“Nobody says, ‘Let me tell you a requirement.’”

That’s how I put it in a team session recently. We were going through end-to-end testing concepts, and the conversation landed on something I care a lot about: why the word story in “user story” isn’t arbitrary.

People tell stories. When you discover an app that saves you an hour every day, you don’t explain it by listing requirements. You say, “So I was trying to do this, and it kept being a problem, and then I found this thing.” That’s a story. That’s how humans share value.

Requirements are something else entirely.

When Teams Ask for More Detail

I’ve seen this pattern many times: a team complains that the stories they’re receiving aren’t detailed enough. They want more specifics before they feel ready to code.

What they’re actually asking for is requirements. And that request reveals something: they’re waiting to be told what to do.

That’s a different posture than developing software. A contractor executes a spec. A developer develops solutions. Those aren’t the same role, and the distinction matters more than most teams realize.

The reason we call them stories is that a story gives you a person, a context, and a goal. It invites you into a conversation. A requirement skips that conversation and hands you instructions. If you’re asking for requirements, you’re opting out of the most valuable part of the process.

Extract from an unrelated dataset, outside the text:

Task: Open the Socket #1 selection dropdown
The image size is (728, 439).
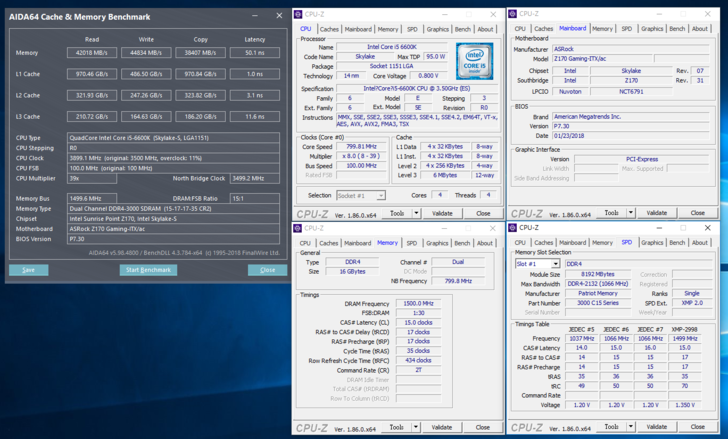Action: coord(360,196)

The Story Is the Invitation

Here’s what a story actually is, in practice: it’s an entry point.

Take this excerpt of a story: “In order to maintain an accurate inventory count, as a warehouse manager, I want to adjust inventory for a single lot number.” Treat it as an invitation to understand rather than instructions to execute.

When you sit with that story as a team, you start picturing the person. You picture the warehouse. You start asking: what kinds of adjustments are there? What happens when the numbers don’t add up? When someone’s trying to reduce inventory beyond what’s on hand, what does the business do?

The Edge Cases That Surface in Conversation

When we walked through the lot adjustment story together, one of the team’s developers asked about the “decrease by more than you have” scenario. That question didn’t come from reading a requirement. It came from thinking about the story, walking through it as a human doing a job.

And when you bring that kind of question to the stakeholder, you often hear something like: “Oh, that happens all the time. And right now it’s a nightmare to deal with.” That’s when the real conversation begins.

Who gets affected when it happens? Does it block revenue or cause losses? Is it a daily occurrence or something rare? Does the accountant need to know immediately, or just before closing the books?

Those questions shape the feature’s design. They shape the priorities. They sometimes surface entirely different solutions than the ones initially imagined. You can’t get there from a requirements document. You get there from a story and a conversation.

Developers Develop Solutions

Part of what I keep reinforcing with my teams is this: we are not here to receive instructions and produce code. We are here to understand real problems and develop solutions for the people who have them.

The story format supports that posture. It says: here’s a person, here’s what they’re trying to do, let’s think together about what would actually help them. That conversation is where the design happens, before a single line of code is written.

When the conversation is skipped, something is lost. The team ends up building what was written down rather than what was actually needed. They fix edge cases after the fact rather than surfacing them up front. And they miss the chance to ask the question that might save weeks of work: “What would a two-week version of that look like?”

The Language That Carries Everything

One thing I’ve come to appreciate about well-understood stories is that they become the shared language of the whole team.

When everyone has sat with the story, had the conversation, and agreed on what the warehouse manager is actually doing, that understanding flows into everything downstream. The tests read like the story. The endpoints reflect the business intent. The acceptance criteria align with what the stakeholders described.

And now, with AI tools in the loop, a well-crafted story with shared understanding does even more. When you hand a story to a model trained on how your team works, it can help design endpoints, scaffold tests, and propose implementation options that align with the business context. That only works when the story has been understood, not just copied from a backlog.

A Question Worth Sitting With

The next time there’s pushback that stories aren’t detailed enough, it might be worth pausing on what’s really being asked.

Are we trying to understand a problem together, or are we trying to be handed instructions?

The answer to that question says a lot about what kind of team we’re trying to be.